I always do what I’m told now.
Maggie disappears for a moment, then comes back holding a box of Flash powder, which is what I pour in the mop bucket before cleaning the floors each night. “Sit down,” she says. Her face looks strange. It’s twisted a little the wrong way, and looking at it makes my knees feel wobbly. She puts the plug in the bath, then turns on the hot tap and waits. The water is cold on my feet at first, but by the time it reaches my ankles, the water is warm. A bit too warm.
“Can I put in some cold please?”
“No.”
“The water is hot.”
“Good.” She pours some of the powder onto a wet flannel, before pouring the rest into the bath until the whole box is empty.
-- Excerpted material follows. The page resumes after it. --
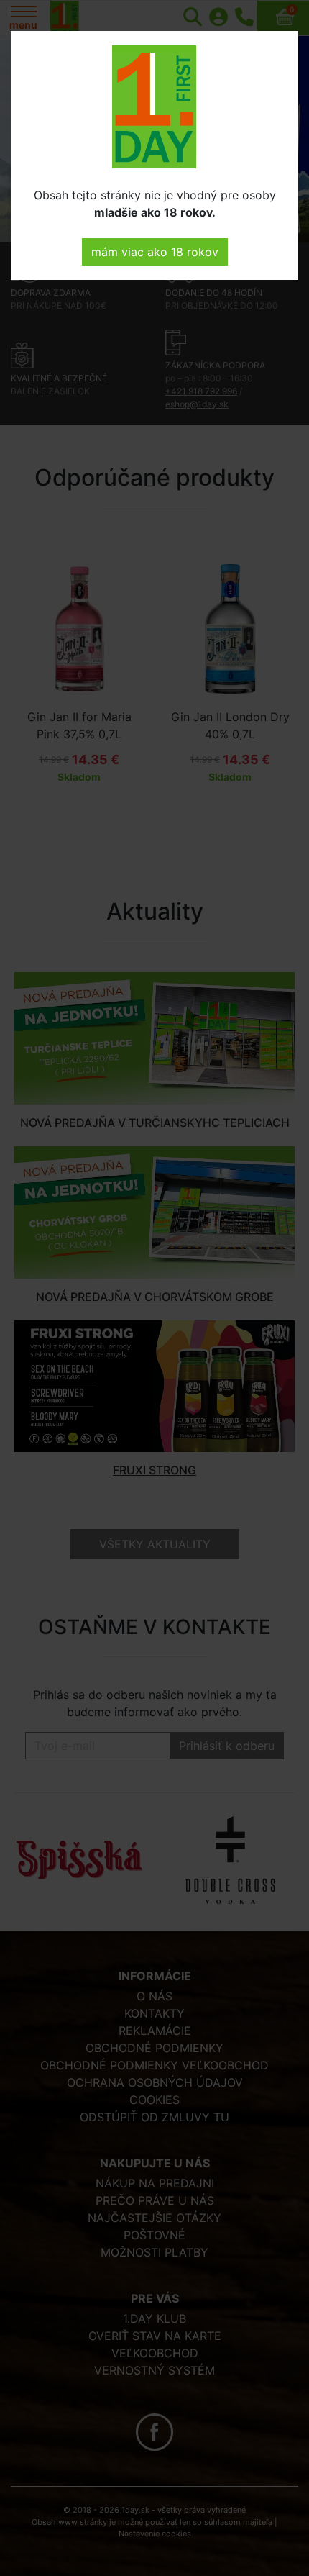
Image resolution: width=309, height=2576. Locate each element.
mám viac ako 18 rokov (154, 252)
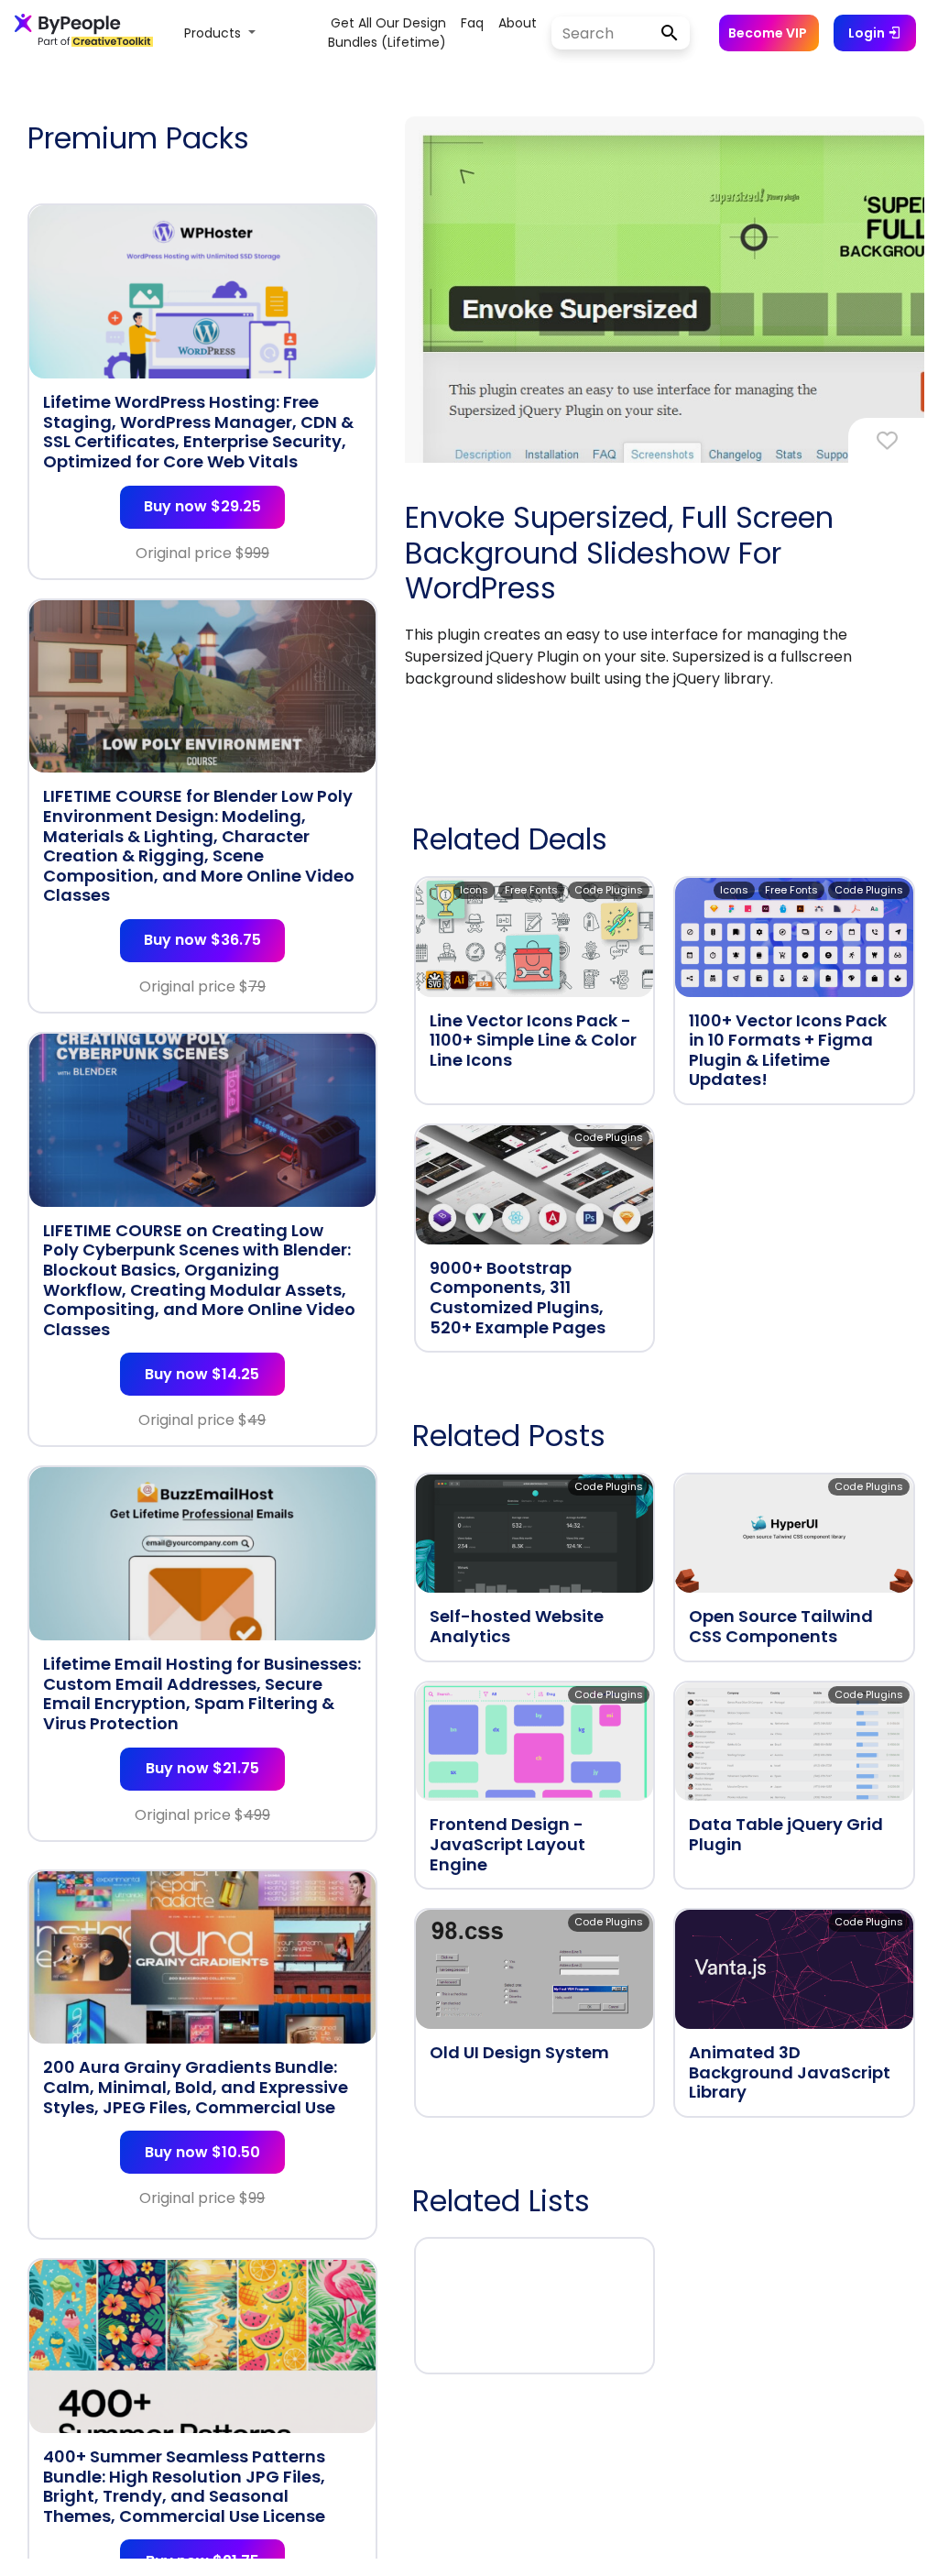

The water is burning my skin and I try to stand up, but she pushes me down. “Close your eyes.” She starts to scrub at the skin on my face awful hard; it feels like the powder is scraping my cheeks right off. I scream, but Maggie doesn’t seem to hear me, she just keeps scrubbing and the water keeps burning. “You have blood on your hands, you need to get clean.” She scratches away at my arms, my legs, my back. The water is so hot, and the flannel hurts so much, that I’m screaming more than I have ever screamed before. The noise coming out of my mouth doesn’t even sound like me. I hear John banging on the bathroom door, but Maggie has locked it so that he can’t come in.
When she puts me to bed, all of me hurts.
She doesn’t kiss it better, or kiss me good-night.
My skin is red and my throat is sore from screaming, but I am quiet now.
I am alone in the dark, but inside my ears I keep hearing the last thing that Maggie said, as though she is whispering it, over and over. She has locked me in my room and taken the bulbs out of the light in the ceiling and the lamp next to the bed, even though she knows I get scared. I am hungry and thirsty, but there is nothing to eat or drink. I close my eyes and I put my hands over my ears, but I can still hear her words:
That man is dead because you didn’t do as you were told. I didn’t kill him, you did.
She says I killed him, so it must be true, Maggie doesn’t tell lies.
I killed my mummy and now I’ve killed the bad man.
I keep doing bad things without meaning to.
I cry because I think I must be a very bad person, and I cry because I think Maggie doesn’t love me anymore, and that makes me feel sadder than anything else in the whole world.
Forty
London, 2017
The wrap party is being held at a private club in the heart of London. Even as a child I hated parties. I never had anyone to talk to and I didn’t fit in. I’ve never known who to be when I’m supposed to be me. I don’t want to go tonight, but my agent says I should and, given everything that is currently going on, it seems wise to do as I am told. He doesn’t seem to understand that social gatherings, with people looking at me all night, fill me with the most horrific and inexplicable fear.
Perhaps I’m just scared of what they might see.
I think about the version of me I need to be tonight, then flick a switch and turn her on, hoping she’ll stay with me for as long as I need her to. She doesn’t always.
I pass a McDonald’s and remember that I haven’t eaten. I double back and order a Happy Meal, hoping it might work in more ways than one. I choose the same things I used to as a child thirty years ago: chicken nuggets and french fries to take away. I don’t get far. I don’t even open the box. I see a homeless girl lying in a doorway on a folded-up piece of cardboard and I stop. I know that could have been me. She looks cold and hungry, so I give her my coat and my Happy Meal, then carry on towards the tube station.